On this date (Memorial Day), anyone who knows me, knows that the day has a dual significance. First, of course, is for remembering our veterans and their sacrifices for all of us. And second, today is the 18th anniversary of my first spanking.

In a recent blog, I talked about technique and aim, and was asked if I was willing to play with an inexperienced top. The answer is yes; if I didn't, I'd never have played with my very first top. Because he'd never spanked before.

So funny to think back on that now. I mean, these days with a lot of experience behind me (no pun intended), I probably would be hesitant about bottoming to a virgin top. Thank goodness I didn't feel that way back then, right? I simply didn't know any different. I went by instinct alone -- I found him attractive, I liked the way he talked, I liked his air of confidence. I somehow knew this was going to be right.

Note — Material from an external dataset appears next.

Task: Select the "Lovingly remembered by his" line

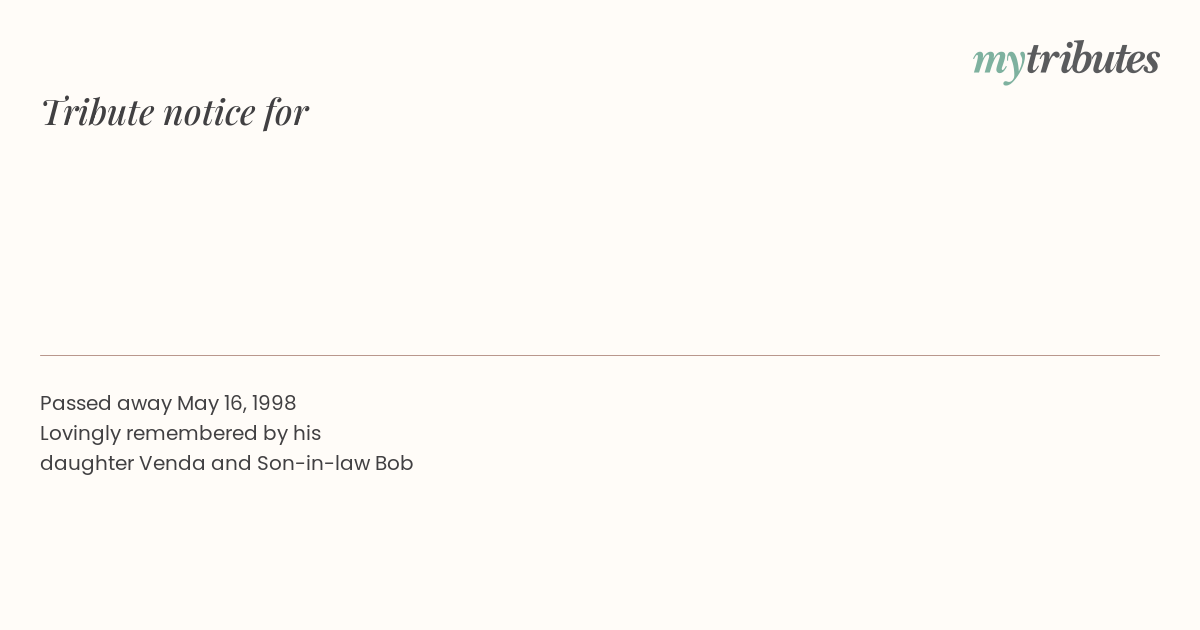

I learned something that first time, and it continues to be true -- some people are naturals at topping. They have an instinctive feel for it, a sense of what to do and say, even if they've never done it before. This man, Paul, spoke to me like a veteran spanko would. His voice was smooth and cool and deliberate, and he said all the right things. He knew to hook his legs over mine when I thrashed. He paced it properly. How did he know? He loved control and dominance, and he had done bondage and pinning and take-downs, but never spanking. Oh... and his aim was spot on. He covered both cheeks thoroughly. Some tops spank for years and never master that.

Was it perfect? Of course not. He gave no aftercare. And he left it to me to end the scene; told me he'd keep going until I decided I'd had enough and used the safeword we chose. I ended it not because I couldn't take more -- I would have gone on and on -- but I was concerned about going too far my first time. And oh, what beautiful marks I had. How I miss those days of perfect hand prints, of red and purple streaks that last for days. But I have my memories.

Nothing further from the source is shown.